Page 123 of Savage Bosses

Finally, she nodded. “You’re going to be sorry. You’re going to want me back.”

“That’s highly doubtful.”

Without another word, she brushed past me. She grabbed her suitcase handle and headed for the door. She was out of sight. I could hear the echo of her heels on the hardwood fading as she entered the foyer. I stood idle, waiting to hear the door close.

When the door clicked, I released a long breath, sinking back down onto the couch. It was over at last. The door had finally closed on our tangled history.

I stared blankly at the TV, not really seeing the images dancing across the screen. My mind kept replaying those last moments with Maddie. The hurt in her eyes when I’d rejected her advances. The icy finality as the door closed shut behind her.

Part of me wondered if I’d made a mistake. Earlier in our relationship, we’d had so many good times together. Passionate nights spent lost in each other. Lazy mornings curled in my arms, talking and laughing.

I squeezed my eyes shut, cutting off that train of thought. I couldn’t let nostalgia cloud my judgment. Too much had happened. There was my constant suspicion every time her phone buzzed. The evasive answers whenever I asked where she’d been. The growing sense she was hiding something from me.

In my gut, I knew she’d betrayed my trust. Letting her back in would only lead to more pain down the road. I had to stay strong. My mother never liked Maddie. She never gave much of a reason. I could no longer get advice from my mother. I was stuck out here all on my own. And it didn’t feel good. It felt— lonely.

At first, Maddie didn’t seem to care about the breakup. She didn’t put up a fight when I told her it was over. It took her months to come back to plead for the relationship. I’m not buying it. I’m sure she’s aware I’m the sole owner of FuSeWater now. She knew how wealthy I’ve become after my parents’ deaths. I’m just a meal ticket to her.

With a sigh, I clicked off the TV and stood. Dwelling on it wouldn’t help. What’s done was done. I went upstairs to my bedroom. A shower and some sleep and hopefully I’d wake up feeling lighter, ready to start the next chapter.

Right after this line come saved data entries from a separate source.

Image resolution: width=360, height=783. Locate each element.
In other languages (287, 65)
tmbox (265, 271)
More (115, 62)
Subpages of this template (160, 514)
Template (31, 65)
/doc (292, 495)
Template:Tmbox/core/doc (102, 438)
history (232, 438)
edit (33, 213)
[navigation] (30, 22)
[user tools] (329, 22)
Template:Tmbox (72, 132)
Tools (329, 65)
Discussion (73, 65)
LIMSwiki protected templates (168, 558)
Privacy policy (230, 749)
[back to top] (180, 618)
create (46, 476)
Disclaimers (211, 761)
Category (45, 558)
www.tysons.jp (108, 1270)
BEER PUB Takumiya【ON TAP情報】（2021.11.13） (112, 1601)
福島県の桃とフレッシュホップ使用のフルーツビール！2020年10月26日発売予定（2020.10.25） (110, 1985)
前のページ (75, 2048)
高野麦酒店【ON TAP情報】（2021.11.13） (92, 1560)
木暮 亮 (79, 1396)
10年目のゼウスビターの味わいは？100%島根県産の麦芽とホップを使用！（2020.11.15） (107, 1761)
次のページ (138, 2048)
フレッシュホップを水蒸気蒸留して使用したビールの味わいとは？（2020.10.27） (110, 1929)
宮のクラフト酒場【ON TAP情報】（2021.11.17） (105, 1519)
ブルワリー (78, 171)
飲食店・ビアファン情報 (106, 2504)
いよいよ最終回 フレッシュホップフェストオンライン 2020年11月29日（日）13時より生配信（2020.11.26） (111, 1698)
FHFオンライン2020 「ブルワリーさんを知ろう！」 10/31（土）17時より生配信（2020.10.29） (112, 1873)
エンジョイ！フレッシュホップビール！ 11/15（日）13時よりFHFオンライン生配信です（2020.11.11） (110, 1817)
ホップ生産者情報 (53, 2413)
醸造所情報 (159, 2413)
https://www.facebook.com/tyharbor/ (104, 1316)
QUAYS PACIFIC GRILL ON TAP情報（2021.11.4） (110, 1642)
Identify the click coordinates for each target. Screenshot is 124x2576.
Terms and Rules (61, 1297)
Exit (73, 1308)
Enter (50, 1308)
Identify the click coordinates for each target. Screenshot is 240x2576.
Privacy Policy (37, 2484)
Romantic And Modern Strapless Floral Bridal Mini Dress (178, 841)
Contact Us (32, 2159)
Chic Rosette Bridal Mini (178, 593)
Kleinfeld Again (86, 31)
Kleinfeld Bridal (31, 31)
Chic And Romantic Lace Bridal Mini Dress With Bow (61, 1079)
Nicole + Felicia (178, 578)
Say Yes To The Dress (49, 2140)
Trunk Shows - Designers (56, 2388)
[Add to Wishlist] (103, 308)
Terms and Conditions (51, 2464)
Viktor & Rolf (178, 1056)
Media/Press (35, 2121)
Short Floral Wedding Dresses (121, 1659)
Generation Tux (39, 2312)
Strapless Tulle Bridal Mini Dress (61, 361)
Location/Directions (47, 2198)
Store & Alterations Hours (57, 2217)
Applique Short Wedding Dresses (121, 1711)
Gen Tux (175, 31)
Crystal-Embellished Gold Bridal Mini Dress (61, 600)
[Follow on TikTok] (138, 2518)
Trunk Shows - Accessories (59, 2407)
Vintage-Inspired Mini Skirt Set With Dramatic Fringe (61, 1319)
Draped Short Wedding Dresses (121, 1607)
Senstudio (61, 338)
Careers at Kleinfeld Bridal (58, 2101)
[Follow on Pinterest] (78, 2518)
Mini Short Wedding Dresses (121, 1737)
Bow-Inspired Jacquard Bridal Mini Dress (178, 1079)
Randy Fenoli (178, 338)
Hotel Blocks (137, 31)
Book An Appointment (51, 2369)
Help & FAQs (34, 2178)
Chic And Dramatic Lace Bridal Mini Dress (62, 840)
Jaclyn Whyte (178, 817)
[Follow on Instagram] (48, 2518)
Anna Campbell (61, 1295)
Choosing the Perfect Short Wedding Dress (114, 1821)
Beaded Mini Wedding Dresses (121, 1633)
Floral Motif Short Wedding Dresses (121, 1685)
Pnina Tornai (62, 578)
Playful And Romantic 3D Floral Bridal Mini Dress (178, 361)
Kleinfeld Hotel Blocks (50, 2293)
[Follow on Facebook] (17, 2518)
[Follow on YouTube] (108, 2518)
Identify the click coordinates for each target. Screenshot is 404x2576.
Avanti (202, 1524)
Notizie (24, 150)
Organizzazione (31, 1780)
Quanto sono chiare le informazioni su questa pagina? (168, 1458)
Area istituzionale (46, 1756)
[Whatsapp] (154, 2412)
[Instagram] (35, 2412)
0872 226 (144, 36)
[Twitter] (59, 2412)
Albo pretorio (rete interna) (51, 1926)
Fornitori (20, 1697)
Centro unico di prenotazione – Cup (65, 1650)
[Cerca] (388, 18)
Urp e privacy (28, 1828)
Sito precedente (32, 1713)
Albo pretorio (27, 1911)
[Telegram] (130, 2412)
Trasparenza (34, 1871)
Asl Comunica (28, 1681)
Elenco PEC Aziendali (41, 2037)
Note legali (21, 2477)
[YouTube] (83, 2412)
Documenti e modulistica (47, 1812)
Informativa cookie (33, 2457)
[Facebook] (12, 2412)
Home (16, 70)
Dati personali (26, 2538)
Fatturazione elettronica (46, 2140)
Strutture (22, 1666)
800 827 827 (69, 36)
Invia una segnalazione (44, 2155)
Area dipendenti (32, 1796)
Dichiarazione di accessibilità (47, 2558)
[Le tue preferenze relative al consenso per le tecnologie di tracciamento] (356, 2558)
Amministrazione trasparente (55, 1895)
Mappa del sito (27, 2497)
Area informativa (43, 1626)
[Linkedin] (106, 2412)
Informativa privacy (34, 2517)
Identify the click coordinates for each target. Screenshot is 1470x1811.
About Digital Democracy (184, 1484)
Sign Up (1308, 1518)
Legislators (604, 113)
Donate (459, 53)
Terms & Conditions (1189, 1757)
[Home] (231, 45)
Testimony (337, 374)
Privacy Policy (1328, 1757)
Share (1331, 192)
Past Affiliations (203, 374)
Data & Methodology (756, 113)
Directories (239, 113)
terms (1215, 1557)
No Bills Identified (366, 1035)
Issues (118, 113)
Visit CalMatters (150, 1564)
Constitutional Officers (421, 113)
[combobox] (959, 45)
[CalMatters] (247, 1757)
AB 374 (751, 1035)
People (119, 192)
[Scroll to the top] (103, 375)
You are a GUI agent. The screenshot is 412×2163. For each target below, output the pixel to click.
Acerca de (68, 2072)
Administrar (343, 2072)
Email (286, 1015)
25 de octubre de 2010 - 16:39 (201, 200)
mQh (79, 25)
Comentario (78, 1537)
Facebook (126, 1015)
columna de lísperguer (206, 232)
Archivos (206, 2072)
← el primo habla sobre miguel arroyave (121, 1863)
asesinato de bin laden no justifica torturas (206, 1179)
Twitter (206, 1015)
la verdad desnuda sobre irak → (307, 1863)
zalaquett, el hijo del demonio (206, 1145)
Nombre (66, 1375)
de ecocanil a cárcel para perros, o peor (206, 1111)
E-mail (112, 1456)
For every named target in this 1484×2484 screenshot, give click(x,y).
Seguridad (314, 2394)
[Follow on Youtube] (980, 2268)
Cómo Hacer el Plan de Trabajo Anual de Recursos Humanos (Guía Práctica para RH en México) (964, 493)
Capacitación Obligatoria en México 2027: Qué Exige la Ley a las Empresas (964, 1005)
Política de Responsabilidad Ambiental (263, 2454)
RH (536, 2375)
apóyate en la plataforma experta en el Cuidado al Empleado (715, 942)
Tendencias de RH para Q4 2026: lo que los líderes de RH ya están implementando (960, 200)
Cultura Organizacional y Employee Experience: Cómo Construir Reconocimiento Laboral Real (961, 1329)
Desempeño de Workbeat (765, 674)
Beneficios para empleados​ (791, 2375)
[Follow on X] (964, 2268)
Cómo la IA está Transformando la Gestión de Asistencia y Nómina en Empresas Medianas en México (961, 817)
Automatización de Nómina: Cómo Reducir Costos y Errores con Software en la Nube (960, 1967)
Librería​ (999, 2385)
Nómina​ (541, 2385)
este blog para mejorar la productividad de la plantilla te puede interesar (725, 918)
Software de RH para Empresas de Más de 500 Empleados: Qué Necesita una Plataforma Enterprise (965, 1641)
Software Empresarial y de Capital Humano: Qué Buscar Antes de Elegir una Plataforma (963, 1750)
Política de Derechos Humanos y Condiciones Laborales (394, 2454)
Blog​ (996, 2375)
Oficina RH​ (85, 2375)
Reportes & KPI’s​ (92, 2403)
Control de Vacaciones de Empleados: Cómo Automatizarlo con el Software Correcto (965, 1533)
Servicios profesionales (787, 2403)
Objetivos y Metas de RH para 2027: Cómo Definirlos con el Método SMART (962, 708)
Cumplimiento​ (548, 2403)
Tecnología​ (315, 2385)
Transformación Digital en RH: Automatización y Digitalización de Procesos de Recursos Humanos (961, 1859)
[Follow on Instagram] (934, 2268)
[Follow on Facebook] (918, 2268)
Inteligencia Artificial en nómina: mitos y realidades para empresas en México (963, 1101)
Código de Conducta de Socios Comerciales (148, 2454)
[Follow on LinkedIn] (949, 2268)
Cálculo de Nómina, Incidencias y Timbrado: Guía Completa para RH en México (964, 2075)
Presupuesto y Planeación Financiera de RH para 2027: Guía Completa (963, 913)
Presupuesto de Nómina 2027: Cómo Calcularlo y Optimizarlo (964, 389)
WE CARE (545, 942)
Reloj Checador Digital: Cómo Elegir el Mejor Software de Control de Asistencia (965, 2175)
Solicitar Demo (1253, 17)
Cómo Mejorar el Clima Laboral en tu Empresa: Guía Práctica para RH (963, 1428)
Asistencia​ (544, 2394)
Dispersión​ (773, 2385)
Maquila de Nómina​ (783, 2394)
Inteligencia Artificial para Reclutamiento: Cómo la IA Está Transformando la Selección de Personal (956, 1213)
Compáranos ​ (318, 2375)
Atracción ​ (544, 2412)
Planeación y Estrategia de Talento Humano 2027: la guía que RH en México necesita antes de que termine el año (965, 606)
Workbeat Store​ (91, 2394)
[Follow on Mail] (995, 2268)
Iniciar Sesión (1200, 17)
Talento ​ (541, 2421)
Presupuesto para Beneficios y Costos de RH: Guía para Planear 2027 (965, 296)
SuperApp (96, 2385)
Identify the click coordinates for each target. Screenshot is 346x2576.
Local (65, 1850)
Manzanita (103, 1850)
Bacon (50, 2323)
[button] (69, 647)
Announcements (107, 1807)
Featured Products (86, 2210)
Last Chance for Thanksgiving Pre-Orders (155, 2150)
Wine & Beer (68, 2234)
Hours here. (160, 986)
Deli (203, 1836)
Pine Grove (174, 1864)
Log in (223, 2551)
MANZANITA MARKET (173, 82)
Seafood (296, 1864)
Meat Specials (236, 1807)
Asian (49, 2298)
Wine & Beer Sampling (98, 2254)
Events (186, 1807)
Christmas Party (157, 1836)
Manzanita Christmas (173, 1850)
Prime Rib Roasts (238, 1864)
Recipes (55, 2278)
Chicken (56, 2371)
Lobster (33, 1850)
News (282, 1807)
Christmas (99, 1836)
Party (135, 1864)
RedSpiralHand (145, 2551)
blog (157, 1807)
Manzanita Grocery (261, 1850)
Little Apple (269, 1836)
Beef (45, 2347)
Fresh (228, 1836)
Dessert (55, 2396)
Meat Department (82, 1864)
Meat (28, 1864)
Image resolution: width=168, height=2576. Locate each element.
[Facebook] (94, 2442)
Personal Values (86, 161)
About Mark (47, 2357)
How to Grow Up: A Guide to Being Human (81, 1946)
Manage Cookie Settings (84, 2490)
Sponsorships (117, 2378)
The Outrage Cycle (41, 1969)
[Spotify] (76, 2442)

I stepped into the shower, turning the water as hot as I could stand. As the spray soaked into my hair and ran in rivulets down my back, I thought over the confrontation with Maddie.

Even after everything, some stupid part of me had felt that pull when she looked at me with those dark eyes and pouty lips. But then I remembered what she’d done. The constant lies and evasiveness. Never knowing if I could actually trust her words. That was no foundation for a genuine relationship.

As the water sluiced away the last suds of soap, I knew I’d made the right decision. Maddie was my past now. It was time to close that chapter and focus on my future.

Stepping out of the shower, I toweled off and put on a t-shirt and boxers. The emotional confrontation had drained me. Sliding under the cool sheets, I let out a long exhale. Tomorrow would be a new start. Maddie and all the baggage that came with her were firmly in my rearview now. I could finally start to heal and rebuild.

With that thought, I let the tension ease from my body. When sleep came, it was deep and dreamless.

The next morning, I awoke feeling refreshed and determined. After a quick workout to clear my head, I grabbed some coffee and sat down on the balcony overlooking the swimming pool. The morning sun warmed my skin as I took a deep breath of the crisp air.

Last night had been a turning point. Letting go of Maddie again was the first step in reclaiming my life on my own terms. No more letting the past drag me down.

As I sipped my coffee, my phone buzzed with a new text. It was from Wes.

Wes: [Hey bro. What you doing?]

Kyle: [What are you doing?]

Wes: [I’m in your neighborhood. You home?]

What the hell did he want?

Kyle: [I’m here.]

Wes: [Be there in five.]

Picking up my coffee again, I leaned back in my chair. The sun felt warmer than before. I was ready for whatever came next. With a contented sigh, I closed my eyes and let the heat soak into my skin. Today was a new day.

My tendency to shut people out when things got tough was the first thing that had to change. I thought about reaching out to a few old college friends I’d lost touch with over the years. It would be nice to reconnect over some beers and swap stories about our lives.

I also needed to be more vulnerable if I ever hoped to have real intimacy again. Opening up to someone new was scary, but without risk, there was no reward. When the time was right, I would put myself out there.

My parents’ dying had hardened my heart. There was no doubt about that. But people weren’t meant to go through life alone. In their memory, I would learn to trust again, eventually.

I took another sip of coffee as I contemplated where to go from here. Rebranding the company and moving forward with our new line of products would take time and effort. Sealing the deal with the Southwest distributors was my first line of business. If anything went wrong, I was going to get rid of the temp girl. I needed everything to go perfectly after my brother fucked up our deal. If this girl fucked up the catering or the accommodations, I was going to be pissed.

I reached for my home security universal remote. I hit the button to unlock my front door. It had been over five minutes. Wes was always late, if he showed up at all.